Bivariate and Multivariate Correlates of HPV Vaccine Initiation (Received ≥ 1 dose of HPV vaccine)
Predicting Vaccine Initiation: Multivariate Analyses
also presents results of multivariate logistic regression analyses to identify factors independently associated with HPV vaccine initiation. Variables included in the multivariate analyses were those found significant in bivariate associations (at p<0.05) and after taking into account issues of multicollinearity. Although not significantly associated with vaccination in bivariate analyses, respondent age and education were included in the model. Income was not included do to its correlation with education. A strong relationship between daughter’s insurance status and usual source of care was observed; therefore, only usual source of care was included in multivariate analyses.
The first multivariate model included: ethnicity (Latina vs. non-Latina), education level of respondent, age of respondent, heard of HPV, daughter’s usual source of care, daughter’s age, perceived vaccine effectiveness, perceived severity of HPV, general vaccine attitudes, agreement with HPV vaccine school mandates, and youngest acceptable age for HPV vaccination. The strongest independent predictor of vaccine initiation was having heard of HPV (OR 12.8; 95% CI: 6.01, 27.2), older age of daughter (OR 1.23, 95% CI: 1.11, 1.36) and belief that vaccination is acceptable at younger ages (OR 1.19, 95% CI: 1.09, 1.29). No other variables were associated with vaccine initiation in this model.

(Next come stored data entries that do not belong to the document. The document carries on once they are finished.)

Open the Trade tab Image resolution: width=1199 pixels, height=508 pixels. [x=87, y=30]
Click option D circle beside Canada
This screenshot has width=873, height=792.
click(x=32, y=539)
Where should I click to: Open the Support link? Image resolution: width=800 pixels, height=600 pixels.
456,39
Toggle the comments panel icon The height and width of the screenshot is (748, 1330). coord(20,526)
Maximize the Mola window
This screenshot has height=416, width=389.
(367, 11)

The second multivariate model omitted HPV awareness to determine whether additional factors might emerge after removing awareness and its very strong association with vaccine initiation (data not shown). Results of the second model were similar to the first, except that higher perceived vaccine effectiveness emerged as an additional variable associated with greater odds of vaccine initiation (OR 1.81, 95% CI: 1.03 3.20).
Barriers to uptake among unvaccinated girls by race/ethnicity
Barriers to vaccine uptake were assessed among mothers of unvaccinated girls (n=345; ). Two-thirds of these mothers (66%) reported needing more information about the vaccine before making a decision. Significant ethnic differences were observed, with 81% of Chinese, 66% of Korean, 64% of Latina, and 41% of African American mothers needing more information. The majority of women (74%), regardless of ethnicity, reported that they did not know where their daughter could get the vaccine.

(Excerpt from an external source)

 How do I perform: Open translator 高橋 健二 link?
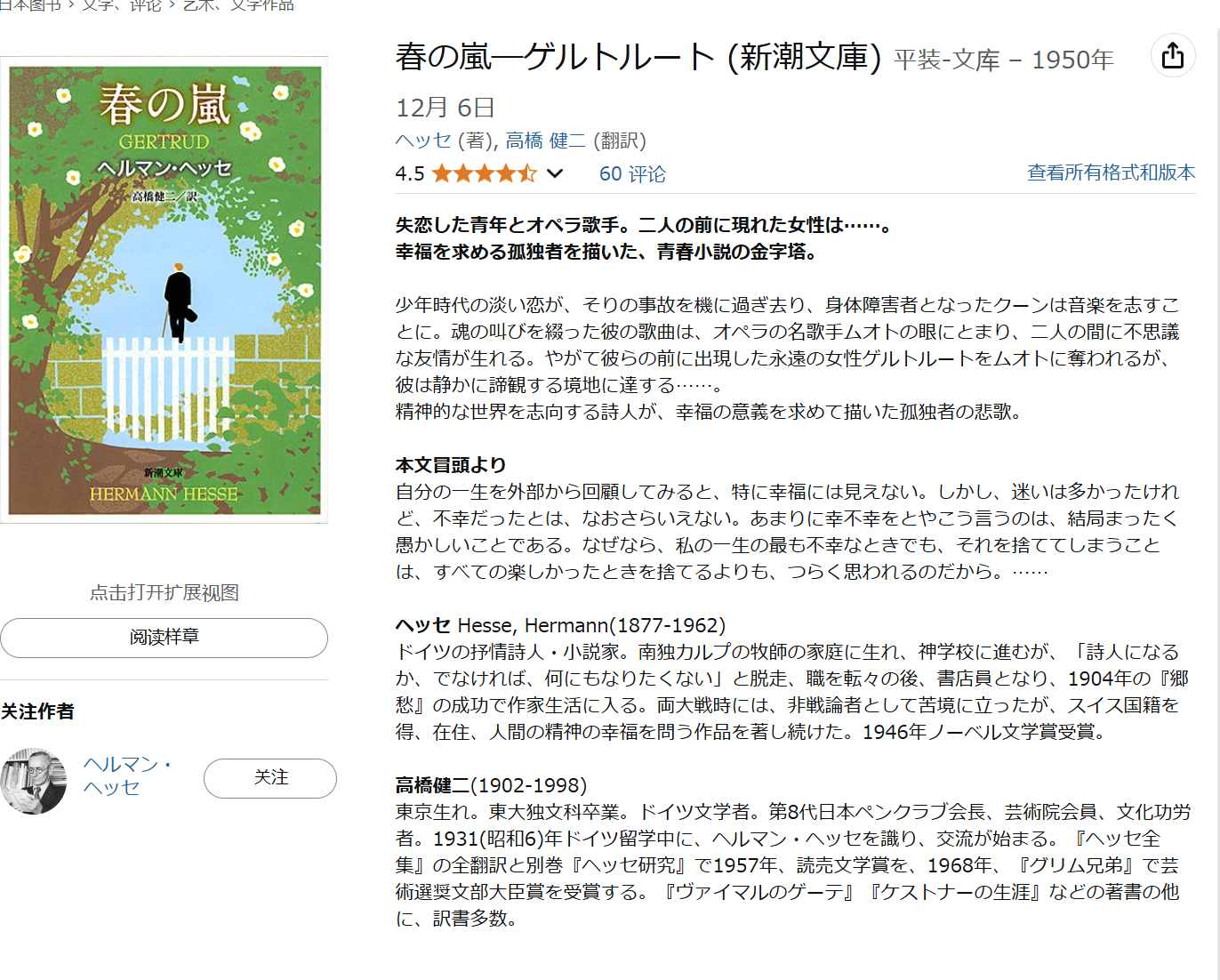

Barriers to HPV vaccine uptake among unvaccinated girls by race/ethnicity
A sub-set of participants (N=164) were administered an additional module of the questionnaire to assess concerns about the vaccine’s potential impact on daughters’ fertility, future health, and sexual behavior (). These items were added to the survey near the end of the data collection period. No differences in demographic variables (e.g. mother’s race/ethnicity, marital status, income, education, age, years in the U.S., daughter’s age, insurance status) were observed between the early and late cohorts. Relatively few mothers expressed concerns that the HPV vaccine would cause fertility problems (17%), negatively affect their daughter’s health in the future (15%), or increase likelihood of sexual activity (13%). Ethnic differences were observed for concerns about future health problems and sexual behavior, but these estimates may be unstable given the very small sample sizes within ethnic groups.